Gag on Valley voice drives officer exit

The Telegraph

Kannan Gopinathan has always been inspired by Martin Luther King's line: "The arc of the moral universe is long, but it bends towards justice."

But he also deeply appreciates the qualification added by the first African-American to become US attorney-general, Eric Holder: ".But only because people pull it towards justice. It doesn't happen on its own."

Gopinathan, an IAS officer who tendered his resignation from the civil service on Wednesday to get "my voice back", accepts that his decision had a lot to do with the clampdown that followed the revocation of Jammu and Kashmir's autonomy.

"No. It (my resignation) does not have anything to do with the abrogation of Article 370, but it has a lot to do with the subsequent denial of the right of the people to respond to that decision," the 33-year-old, who is awaiting the acceptance of his resignation, told The Telegraph on Sunday.

"I believe it is the right of any government to take a decision.

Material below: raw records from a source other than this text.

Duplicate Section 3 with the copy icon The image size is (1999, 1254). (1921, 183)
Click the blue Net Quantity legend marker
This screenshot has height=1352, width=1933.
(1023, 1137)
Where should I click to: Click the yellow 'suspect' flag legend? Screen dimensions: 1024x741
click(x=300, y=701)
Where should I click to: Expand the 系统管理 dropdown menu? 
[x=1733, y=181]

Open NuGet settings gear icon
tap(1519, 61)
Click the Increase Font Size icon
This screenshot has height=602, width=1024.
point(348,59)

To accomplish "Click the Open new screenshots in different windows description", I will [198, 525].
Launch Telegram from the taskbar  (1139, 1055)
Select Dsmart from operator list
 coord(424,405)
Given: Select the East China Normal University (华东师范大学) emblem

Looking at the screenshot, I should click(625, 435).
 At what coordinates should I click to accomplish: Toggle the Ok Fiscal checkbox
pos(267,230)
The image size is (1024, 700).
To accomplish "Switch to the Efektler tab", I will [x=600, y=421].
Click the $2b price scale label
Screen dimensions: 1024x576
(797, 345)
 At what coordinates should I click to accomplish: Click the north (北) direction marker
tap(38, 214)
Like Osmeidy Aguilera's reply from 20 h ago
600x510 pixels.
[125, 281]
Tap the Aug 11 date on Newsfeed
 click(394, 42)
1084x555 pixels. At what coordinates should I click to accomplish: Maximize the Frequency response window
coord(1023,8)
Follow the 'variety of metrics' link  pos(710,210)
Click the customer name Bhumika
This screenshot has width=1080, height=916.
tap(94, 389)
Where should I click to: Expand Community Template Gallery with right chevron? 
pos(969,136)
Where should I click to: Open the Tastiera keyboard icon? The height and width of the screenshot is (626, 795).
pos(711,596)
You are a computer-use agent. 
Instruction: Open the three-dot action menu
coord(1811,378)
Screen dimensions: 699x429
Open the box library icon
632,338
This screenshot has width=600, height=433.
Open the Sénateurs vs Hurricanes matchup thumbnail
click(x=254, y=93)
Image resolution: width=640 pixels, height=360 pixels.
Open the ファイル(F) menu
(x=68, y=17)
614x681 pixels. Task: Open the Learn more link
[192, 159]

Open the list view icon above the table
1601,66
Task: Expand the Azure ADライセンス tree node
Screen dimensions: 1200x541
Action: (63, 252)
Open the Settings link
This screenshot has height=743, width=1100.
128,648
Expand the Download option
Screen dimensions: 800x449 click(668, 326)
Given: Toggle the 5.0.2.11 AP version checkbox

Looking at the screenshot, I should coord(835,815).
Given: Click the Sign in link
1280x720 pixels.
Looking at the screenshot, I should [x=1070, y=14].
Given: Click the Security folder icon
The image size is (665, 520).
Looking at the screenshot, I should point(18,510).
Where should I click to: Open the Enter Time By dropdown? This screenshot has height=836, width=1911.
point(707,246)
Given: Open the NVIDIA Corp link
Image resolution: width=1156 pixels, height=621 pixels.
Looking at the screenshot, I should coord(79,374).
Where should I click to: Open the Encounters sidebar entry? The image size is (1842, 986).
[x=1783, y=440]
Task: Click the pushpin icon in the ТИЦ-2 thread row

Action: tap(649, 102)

But it is equally the right of the people to react and respond to that decision of the government," the engineering graduate from BITS, Pilani, who hails from Kottayam in Kerala, said.

"If I were part of the government, I, as a civil servant, would have gone with the government's order. But when the people are denied their constitutional right to respond and even protest, then it is no more a democratic way," he said.

"A government can do whatever it wants within the legal framework. But it does not have the right to withdraw fundamental rights unless an Emergency is declared.

"An Emergency is declared only in the case of situations like grave external aggression. But even then the right to life and liberty cannot be suspended.

"Your (the people's) right to move court is suspended, the fundamental rights are suspended, all in the name of protecting life. There is no meaning to democracy if it lacks liberty."

Gopinathan cited how people protest when petrol prices are raised. "In such a situation the people have every right to hit the streets and protest. The state can manage the protest, but not bar it."

The 2012-batch Assam-Goa-Mizoram and Union Territories officer, posted in Dadra and Nagar Haveli, had shot to national fame last year when he anonymously provided hands-on help to Kerala's flood victims - before his identity got revealed accidentally.

Then the collector of Dadra and Nagar Haveli, he had arrived in Kerala to deliver a Rs 1-crore cheque to the chief minister's relief fund. He stayed back to help as a volunteer, doing odd jobs at the relief camps such as unloading relief material from trucks.